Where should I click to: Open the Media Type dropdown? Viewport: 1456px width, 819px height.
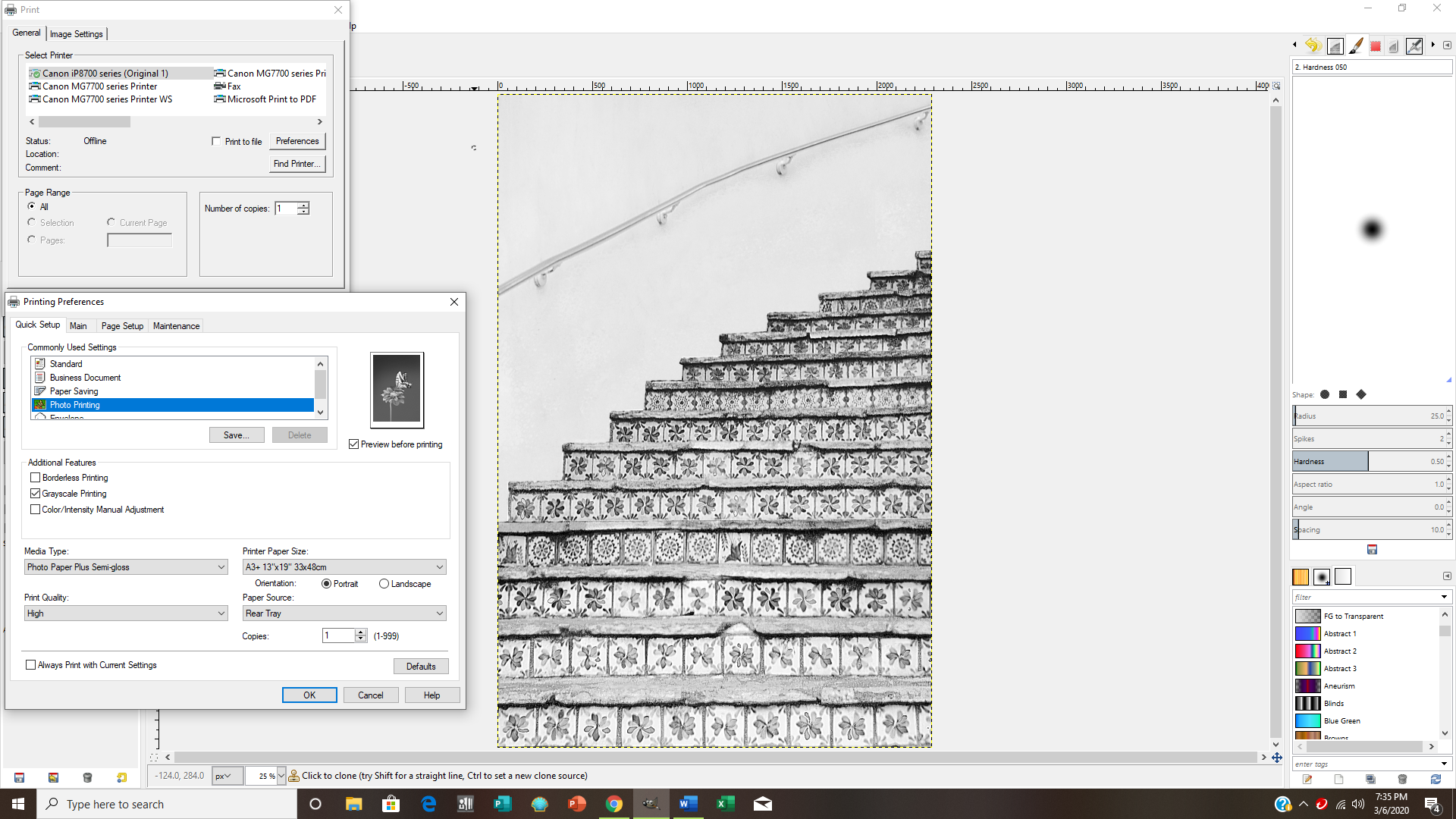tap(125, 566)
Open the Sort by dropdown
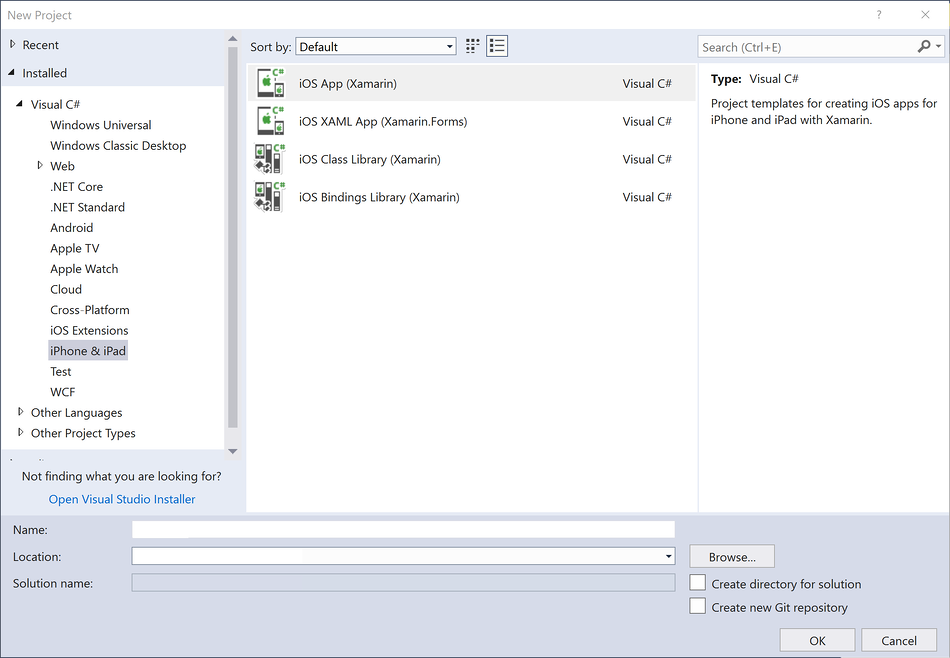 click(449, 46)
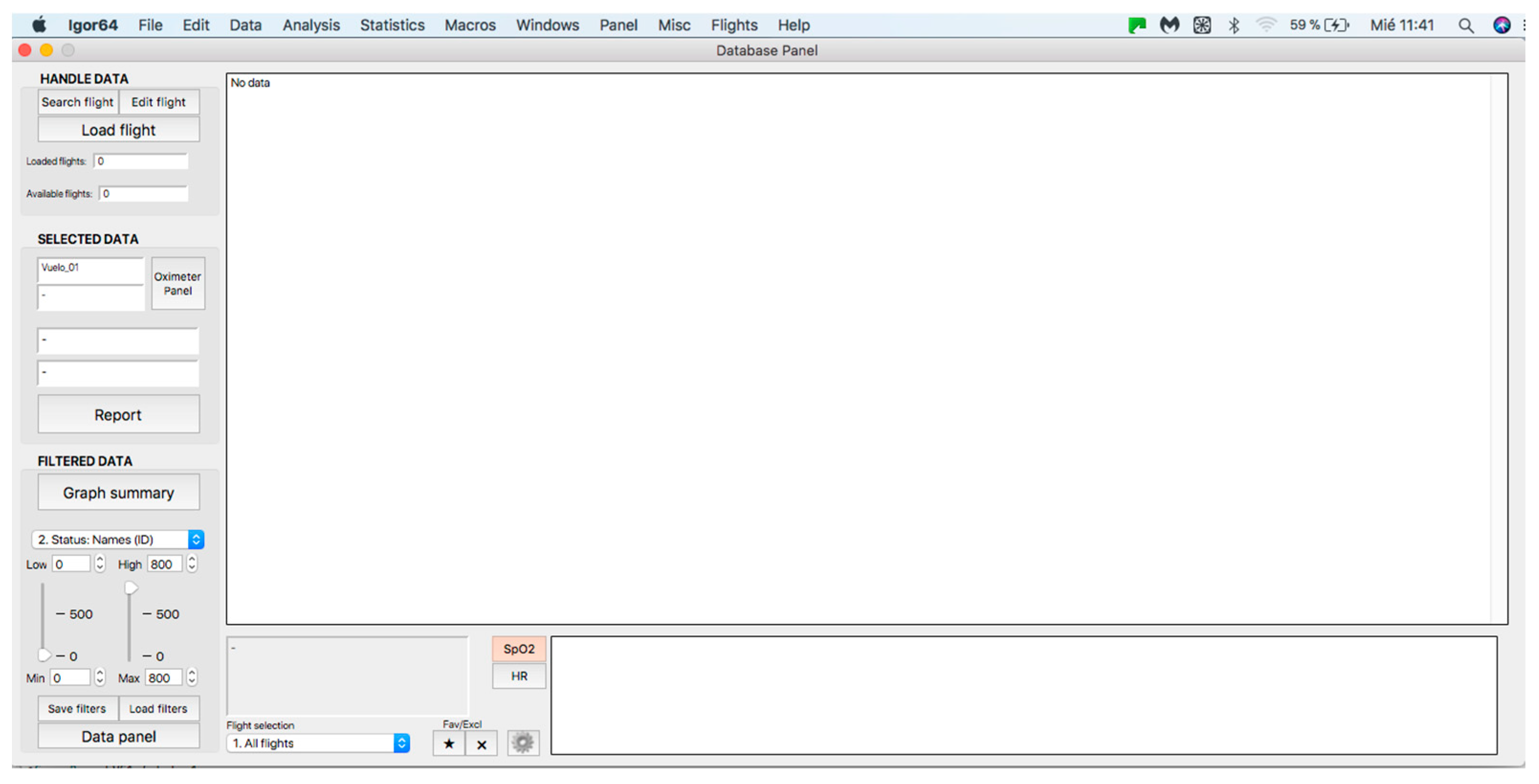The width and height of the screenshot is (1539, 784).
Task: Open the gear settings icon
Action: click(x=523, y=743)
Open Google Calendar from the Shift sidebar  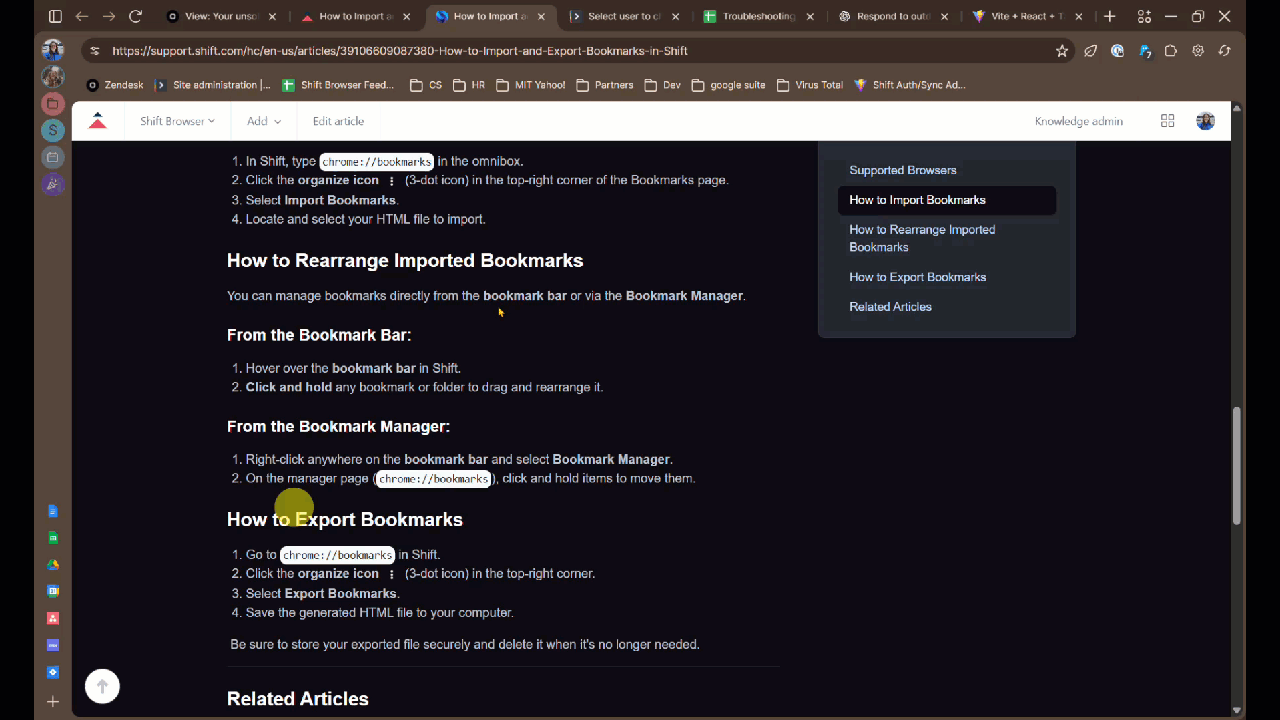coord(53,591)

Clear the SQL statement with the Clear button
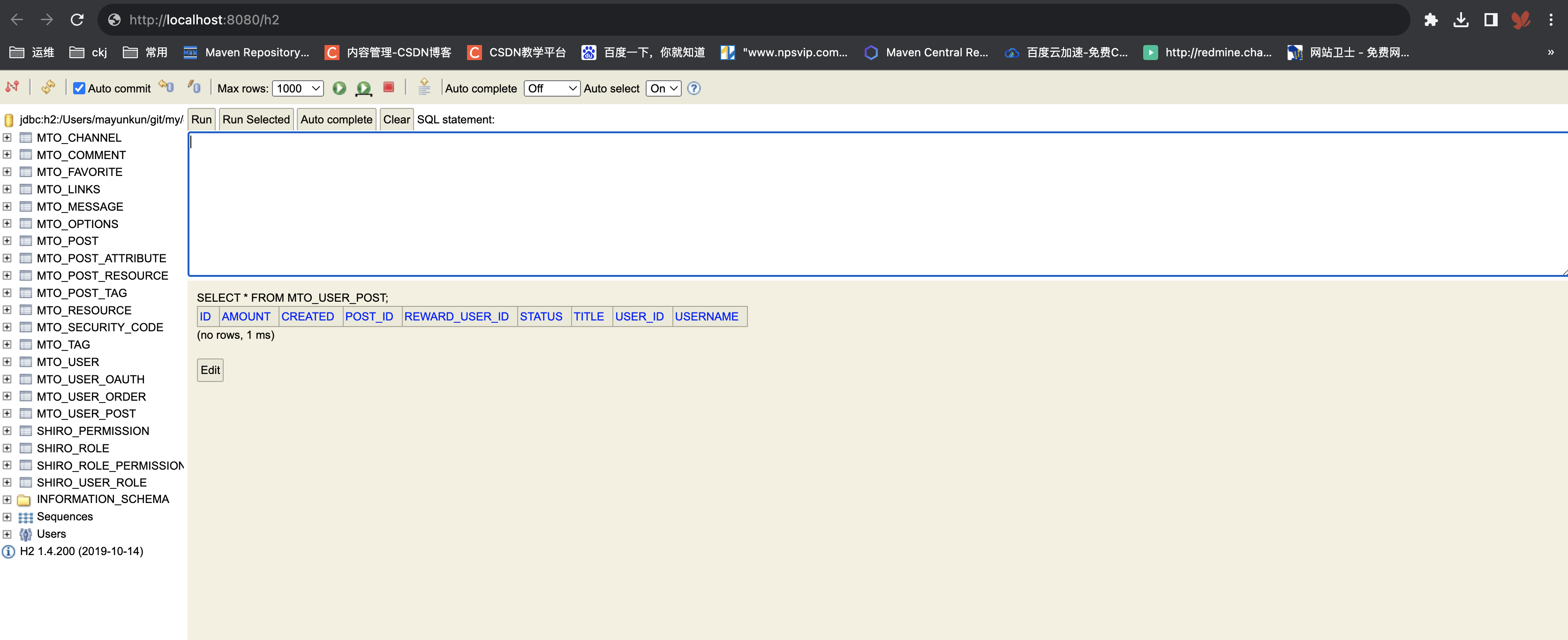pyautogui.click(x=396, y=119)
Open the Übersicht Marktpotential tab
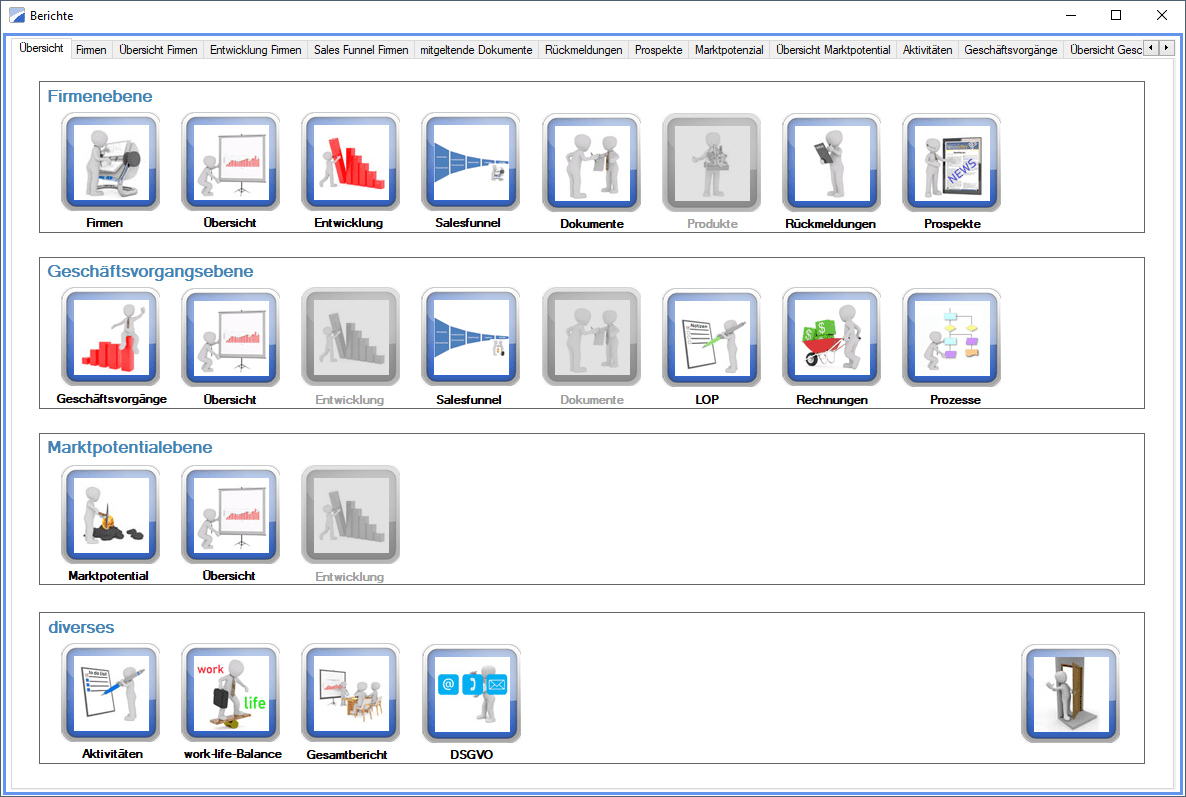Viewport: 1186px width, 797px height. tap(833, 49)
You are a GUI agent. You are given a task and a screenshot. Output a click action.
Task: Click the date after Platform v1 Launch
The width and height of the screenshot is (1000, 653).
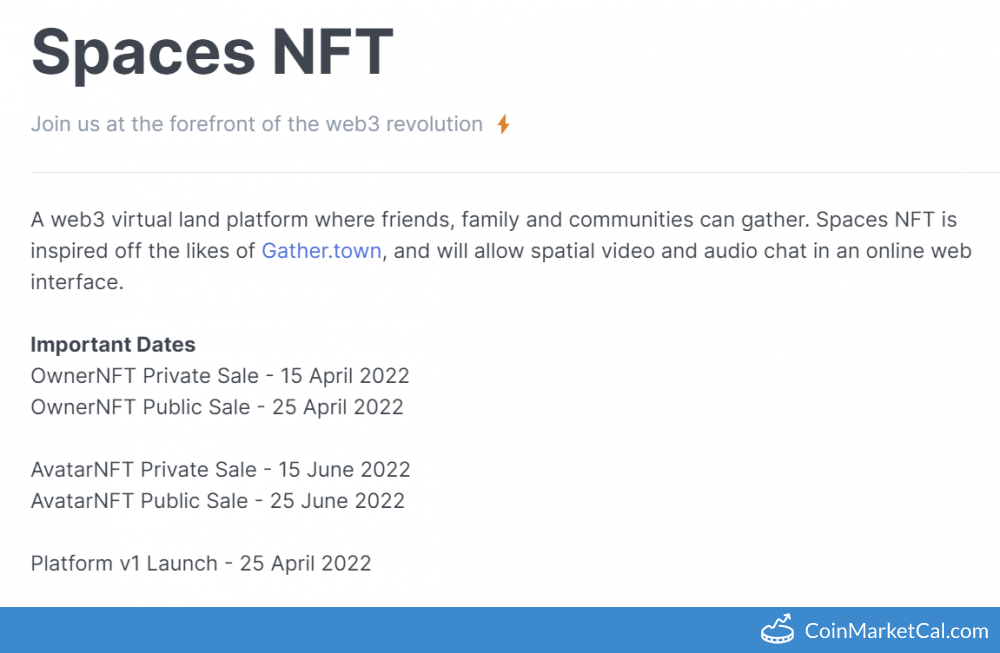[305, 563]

• [Task to complete]
Copy out the material word for word, starting at the line containing "You are a GUI" and running through the end of the material, including both ends. Leave out the pictures.

• [Written solution]
You are a GUI agent. You are given a task and a screenshot. Output a click action.
Task: Click the date after Platform v1 Launch
The width and height of the screenshot is (1000, 653).
[305, 563]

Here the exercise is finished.